Written by: Laura Barker, HHI volunteer

As a volunteer for HHI, I have been working on a project to bring some personal stories to the website. I’m talking to donors, HHI trainers, and participants in order to learn about their experiences with the organization and how these experiences have helped them grow as caretakers and as women. Each of these women comes to HHI with a distinct perspective and world view and with a lifetime of culturally specific experiences—a donor from California, a master trainer from southern India, a mother from the slums of Uganda. Yet each of these women is now connected through their shared experience with Hands to Hearts. Certainly HHI has touched each of them in a different way, but it has made a significant impression on each one.

As for me, I’m new to HHI and have yet to see the program in action. But I have been fortunate enough to begin the process of learning more about this influential organization. I know from my own travel experiences in Central America and Africa that programs focused on educating the local community often leave the most lasting effects. Education—unlike tools, water pumps, or money—once given, cannot be taken away. Those who receive it not only get to use what they learn for their own benefit, but also become teachers themselves, passing along their new-found knowledge to their friends and children. In a place where material wealth is scarce and promises of help are frequently left unfulfilled, the gift of education is precious.
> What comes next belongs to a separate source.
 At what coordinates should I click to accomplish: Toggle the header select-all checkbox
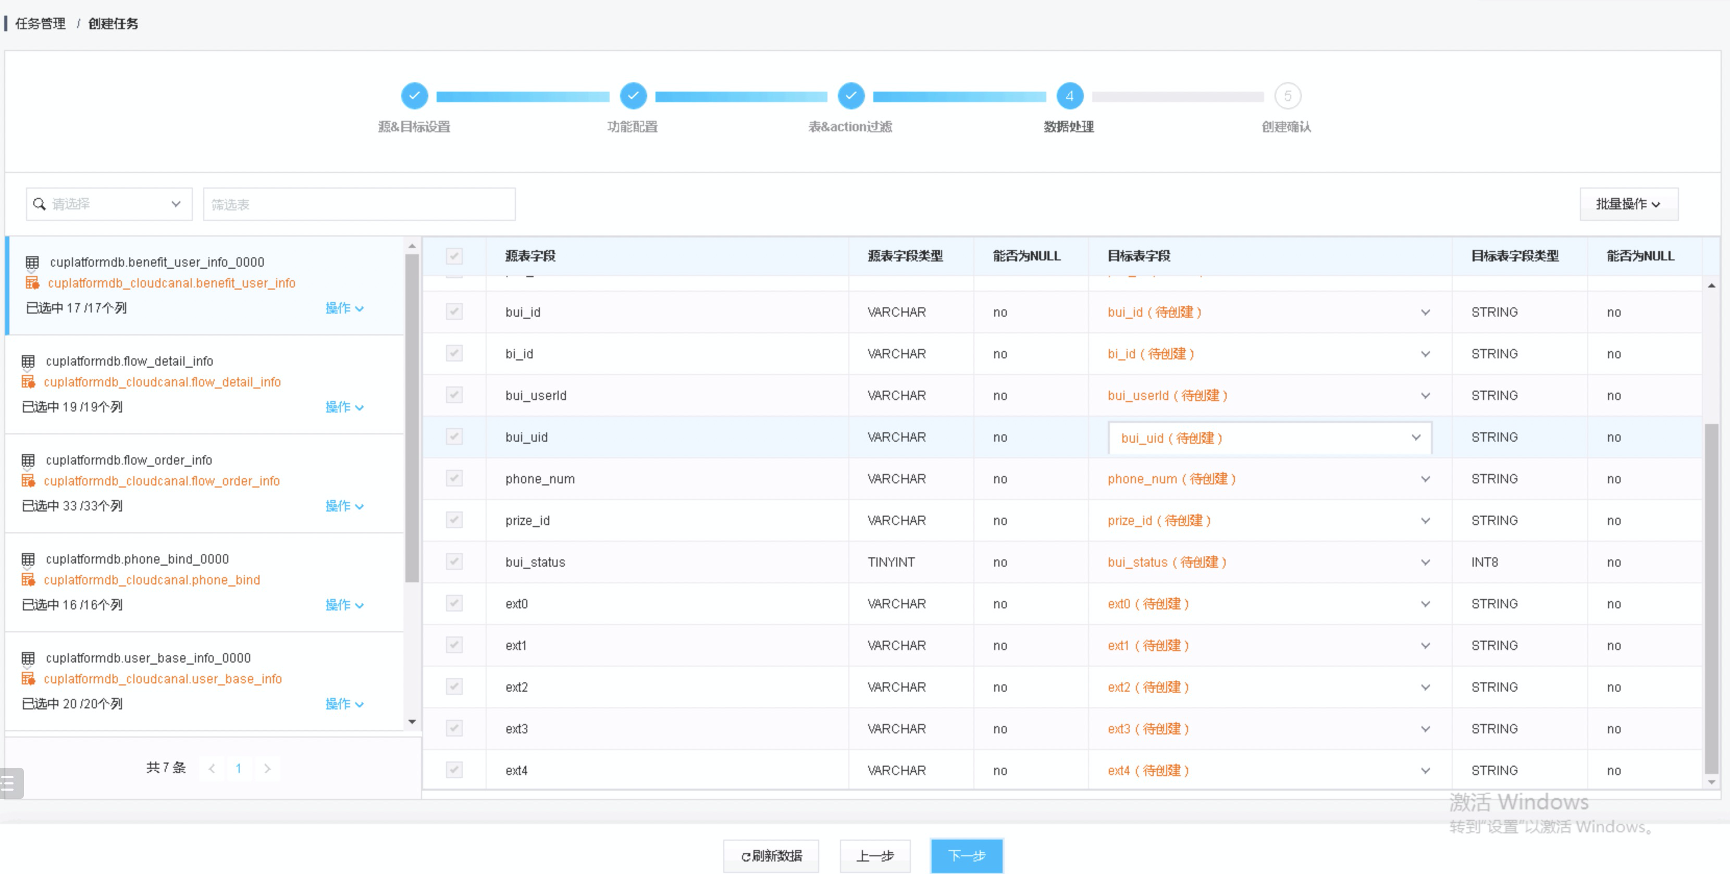tap(454, 256)
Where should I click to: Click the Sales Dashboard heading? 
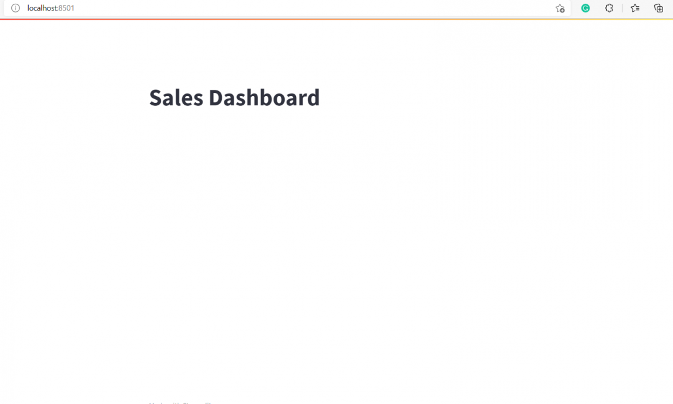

As an American, I certainly value my education, but am I really aware of how precious it is? The HHI participants in Uganda were saying that the education they received would change their lives forever—an extremely powerful statement. I may have more total education than the Ugandan women, but I’m not sure that any one part of my education has changed my life as profoundly as it did theirs. Imparting that type of education—the type that changes the way you think and the way you perceive the world around you—is the most valuable resource an organization can provide. I look forward to learning more about the way HHI touches its participants, its trainers, and its donors and to sharing these stories with the HHI community.